- **Task details**
Write the next part of the text on main matrix operations, picking up right after its last equation.

- **Document text**
★ ★ ★ ★

3.1.2 Main Matrix Operations

Let \(\boldsymbol {B}\) be a matrix such that:

$$\displaystyle \begin{aligned} \boldsymbol{B}=\left( b_{ij}\right) = \begin{pmatrix} b_{11}&b_{12}&\cdots&b_{1p}\\ b_{21}&b_{22}&\cdots&b_{2p}\\&&&\\ b_{n1}&b_{n2}&&b_{np} \end{pmatrix} \end{aligned} $$

(3.189)

3.1.2.1 Equality

The matrices \(\boldsymbol {A}\) and \(\boldsymbol {B}\) are equal if they are of the same size and if \(a_{ij}=b_{ij}\) for all i and j.

3.1.2.2 Transposition

The transpose \(\boldsymbol {A}^{\prime }\) of the matrix \(\boldsymbol {A}\) is the matrix whose jth row corresponds to the jth column of the matrix \(\boldsymbol {A}\). Since the size of matrix \(\boldsymbol {A}\) is \(n\times p\), the size of matrix \(\boldsymbol {A}^{\prime }\) is \(p\times n\). Thus, we have:

$$\displaystyle \begin{aligned} \boldsymbol{A}^{\prime}= \begin{pmatrix} a_{11}&a_{21}&\cdots&a_{n1}\\ a_{12}&a_{22}&\cdots&a_{n2}\\&&&\\ a_{1p}&a_{2p}&&a_{np} \end{pmatrix} \end{aligned} $$

(3.190)

A symmetric matrix is therefore, by definition, a matrix such that:

$$\displaystyle \begin{aligned} \boldsymbol{A}=\boldsymbol{A}^{\prime} \end{aligned} $$

(3.191)

The transpose of the transpose is equal to the original matrix, i.e.:

$$\displaystyle \begin{aligned} \left( \boldsymbol{A}^{\prime}\right)^{\prime}=\boldsymbol{A} \end{aligned} $$

(3.192)

3.1.2.3 Addition and Subtraction

Two matrices \(\boldsymbol {A}\) and \(\boldsymbol {B}\) can be added only if they are of the same dimensions, the matrix \(\boldsymbol {C}\) resulting from this sum also having this dimension:

$$\displaystyle \begin{aligned} \boldsymbol{C}=\boldsymbol{A}+\boldsymbol{B}=\left( a_{ij}+b_{ij}\right)\end{aligned} $$

(3.193)

★ ★ ★ ★

- **Information shown**
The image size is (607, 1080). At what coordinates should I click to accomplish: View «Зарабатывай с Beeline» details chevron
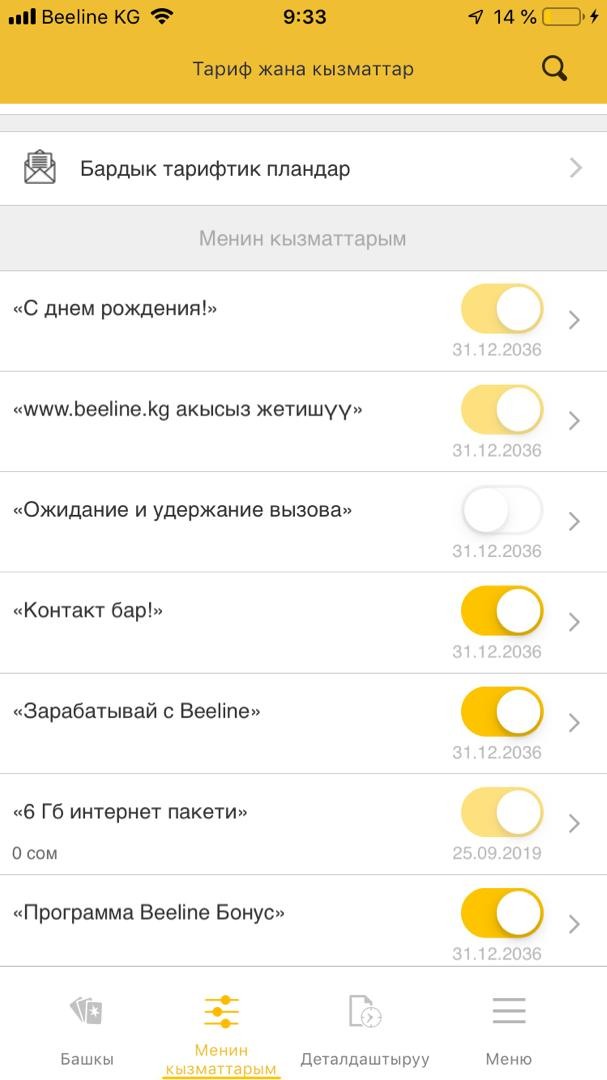[574, 723]
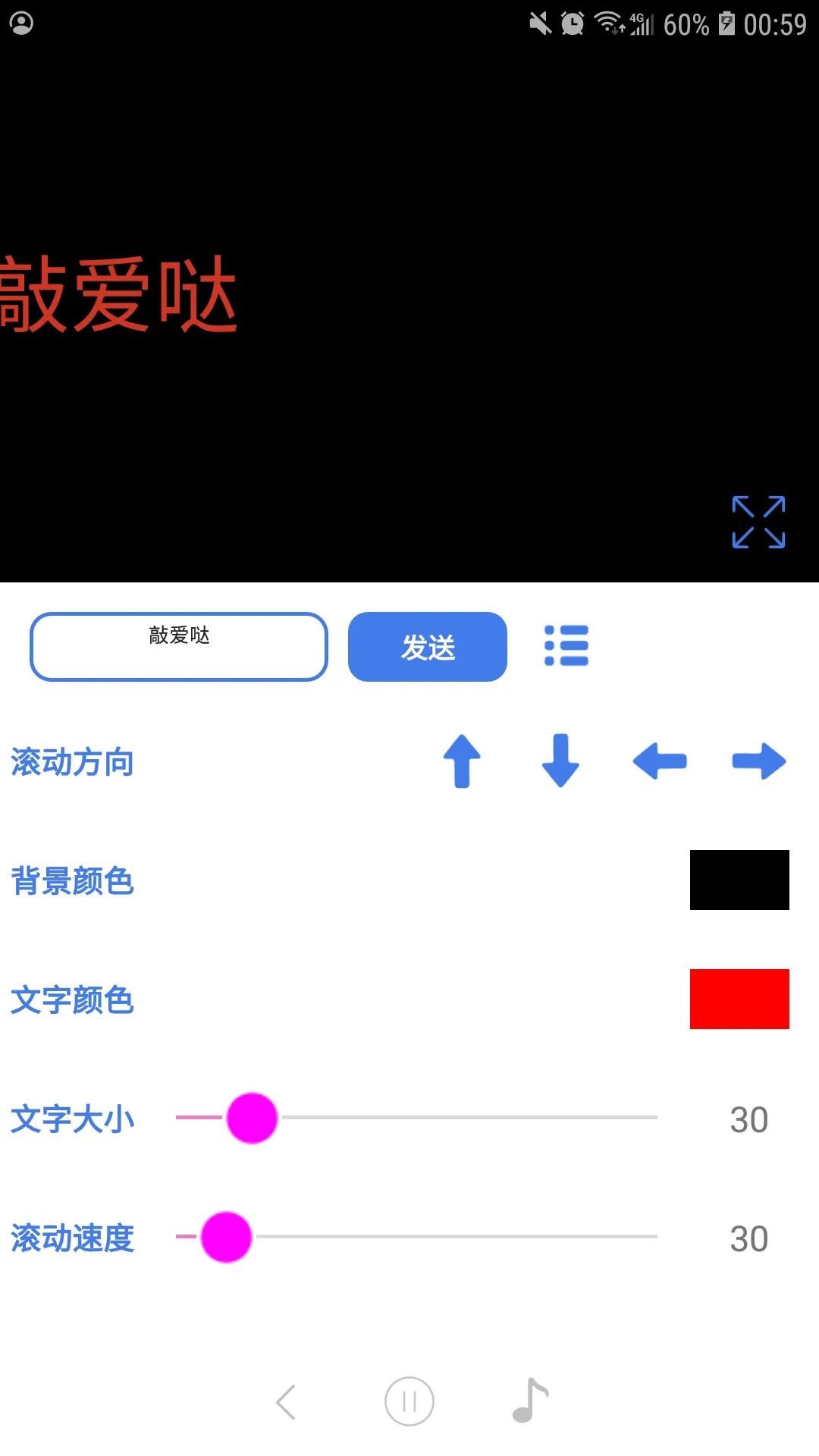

★ ★ ★ ★

- **Result**
Similarly, we have:

$$\displaystyle \begin{aligned} \boldsymbol{D}=\boldsymbol{A}-\boldsymbol{B}=\left( a_{ij}-b_{ij}\right)\end{aligned} $$

(3.194)

Note that:

$$\displaystyle \begin{aligned} \left( \boldsymbol{A}+\boldsymbol{B}\right)^{\prime}=\boldsymbol{A}^{\prime} +\boldsymbol{B}^{\prime} \end{aligned} $$

(3.195)

i.e., the transpose of a sum is equal to the sum of the transpose.

3.1.2.4 Matrix Multiplication and Scalar Product

The scalar product of a line vector \(\boldsymbol {a}\) with n elements and a column vector \(\boldsymbol {b}\) with n elements is a scalar:

$$\displaystyle \begin{aligned} \boldsymbol{a}^{\prime}\boldsymbol{b}=a_{1}b_{1}+a_{2}b_{2}+\ldots+a_{n}b_{n} \end{aligned} $$

(3.196)

that is:

$$\displaystyle \begin{aligned} \boldsymbol{a}^{\prime}\boldsymbol{b}=\boldsymbol{b}^{\prime}\boldsymbol{a}=\sum \limits_{i=1}^{n}a_{i}b_{i} \end{aligned} $$

(3.197)

Now consider two matrices \(\boldsymbol {A}\) and \(\boldsymbol {B}\) and assume that \(\boldsymbol {A}\) is of size \(n\times p\) and \(\boldsymbol {B}\) is of size \(p\times q\). The matrix \(\boldsymbol {C}\) resulting from the product of these two matrices is a matrix of size \(n\times q\), that is:

$$\displaystyle \begin{aligned} \underset{\left( n\times q\right) }{\boldsymbol{C}}=\underset{\left( n\times p\right) }{\boldsymbol{A}}\underset{\left( p\times q\right) }{\boldsymbol{B}} \end{aligned} $$

(3.198)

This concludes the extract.